* Begin Text block *

I Am Hydrogen: Really? Again? (The classic "Mike's Groove" is the triad of Mike's Song, Hydrogen (a blissful, phishy instrumental), and Weekapaug Groove. During the best part of Phish's career, this middle spot in Mike's Groove was a wild card: maybe you'd get Simple, or Swept Away>Steep, or Lawn Boy, or Walk Away>Tweezer>Glide, or The Horse>Silent in the Morning>Punch>McGrupp, but during reunion Phish you can pretty reliably count on Hydrogen.)
Weekapaug Groove: For me, this was kind of overshadowed by the Hartford Paug the week prior, which features some of Trey's most inspired whale-call playing yet—that's a topic for another time. (It's kind of insane that I'm writing about Great Woods instead of Hartford, two nights that were sort of a spiritual high-point of my life in music.)

* End Text block *
* Begin Record list *

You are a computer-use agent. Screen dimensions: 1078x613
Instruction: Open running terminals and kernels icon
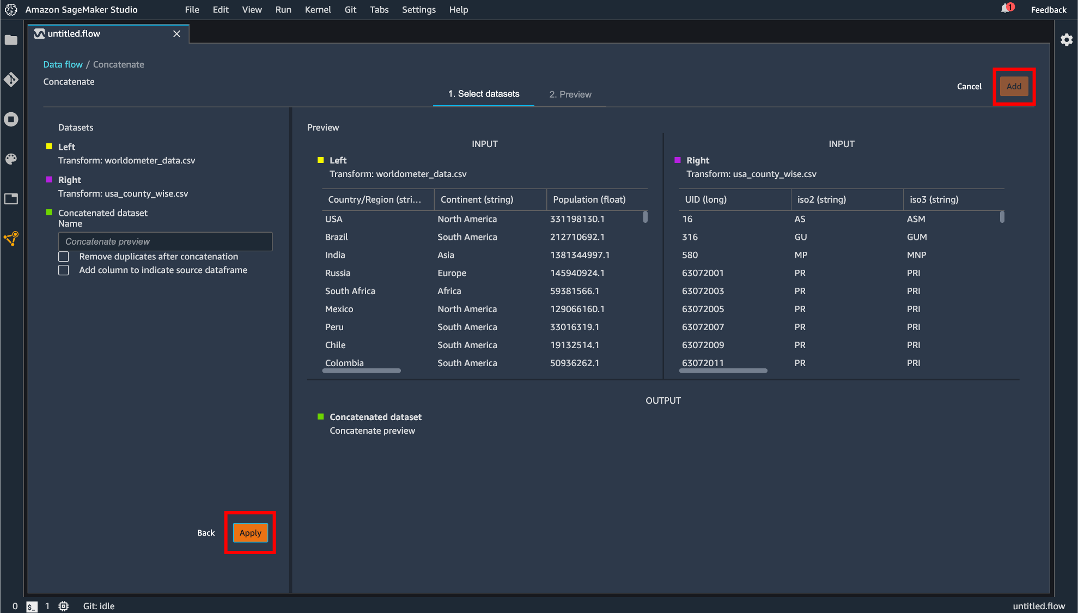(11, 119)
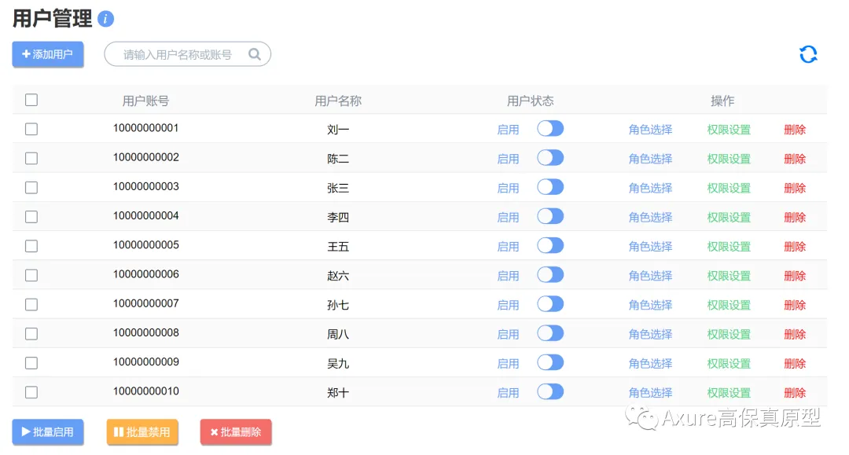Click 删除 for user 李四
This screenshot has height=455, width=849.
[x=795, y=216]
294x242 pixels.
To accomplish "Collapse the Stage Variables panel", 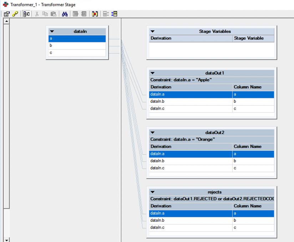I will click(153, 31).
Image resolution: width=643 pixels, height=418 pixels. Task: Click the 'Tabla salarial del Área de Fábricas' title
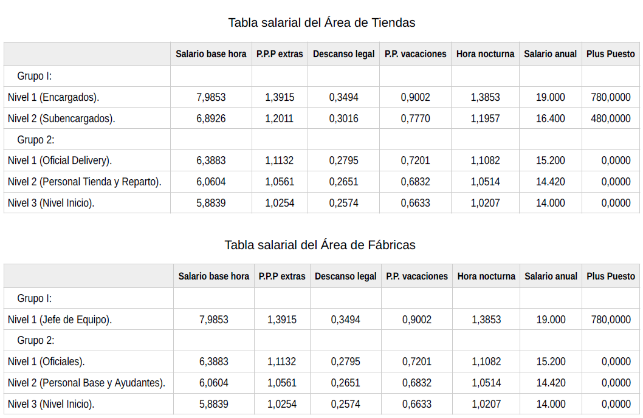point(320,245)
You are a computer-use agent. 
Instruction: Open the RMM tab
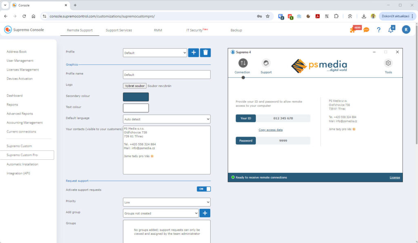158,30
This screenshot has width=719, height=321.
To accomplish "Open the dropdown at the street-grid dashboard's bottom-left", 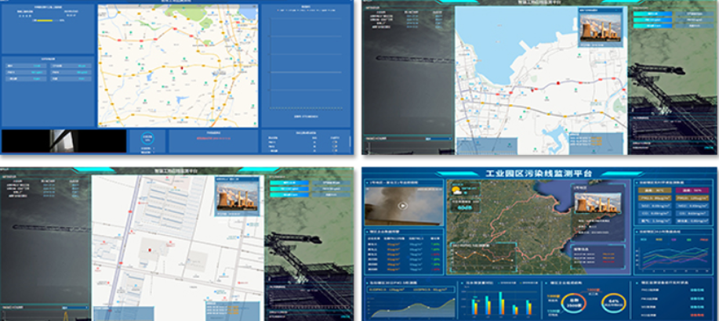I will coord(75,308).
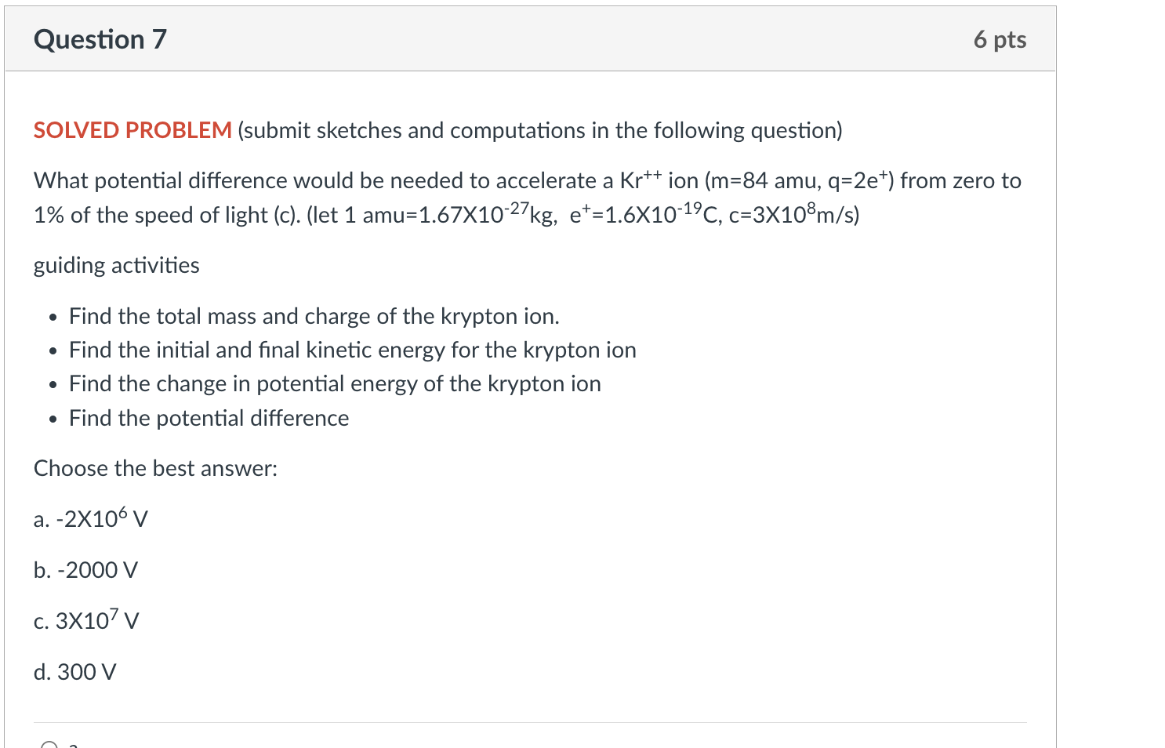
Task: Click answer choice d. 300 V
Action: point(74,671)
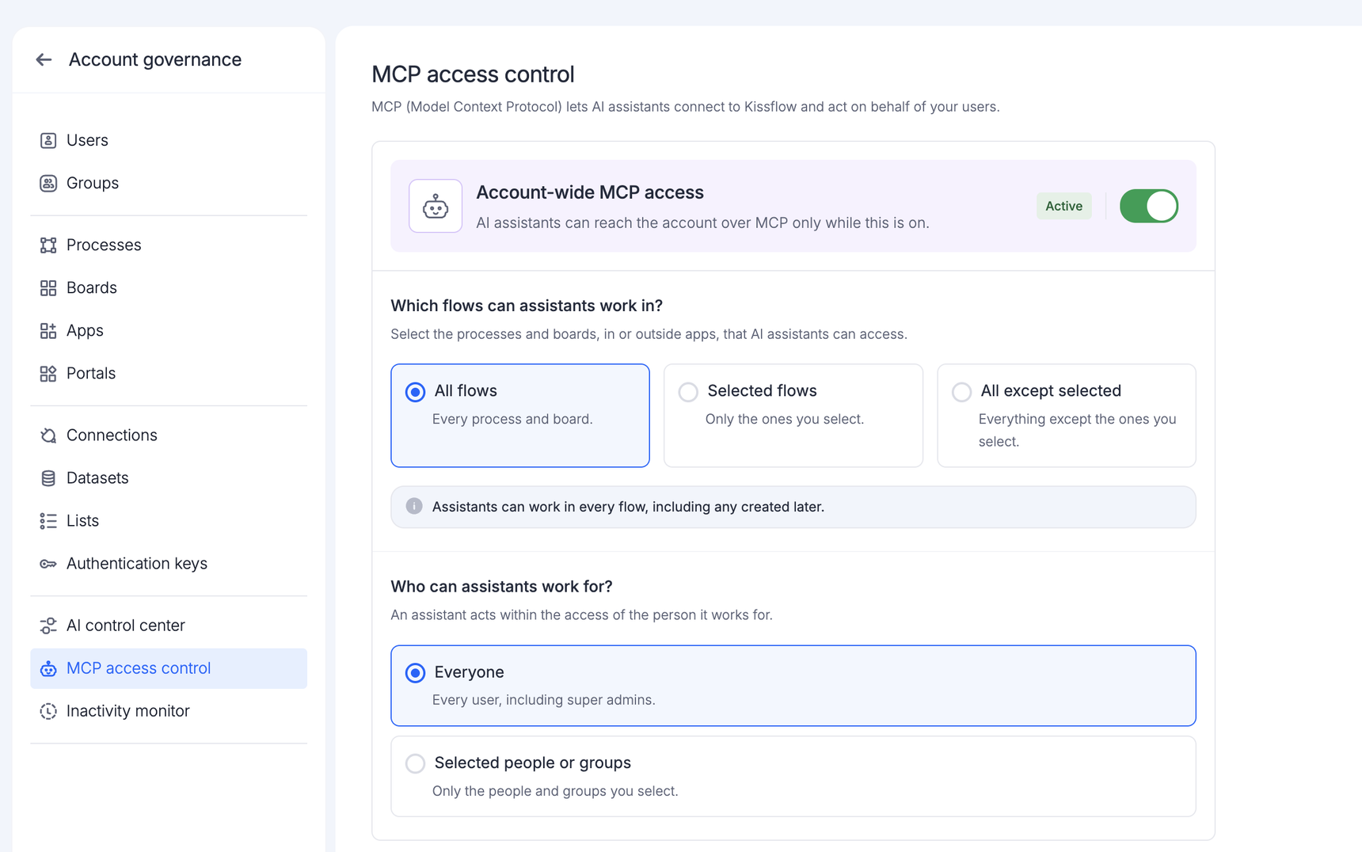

* End Record list *
* Begin Record list *

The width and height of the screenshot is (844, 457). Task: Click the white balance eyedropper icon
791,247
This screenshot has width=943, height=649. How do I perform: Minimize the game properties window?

* End Record list *

According to the Phish text, which songs make up the classic "Mike's Groove"? List them in the order it gives.

Exercise answer: Mike's Song, Hydrogen, Weekapaug Groove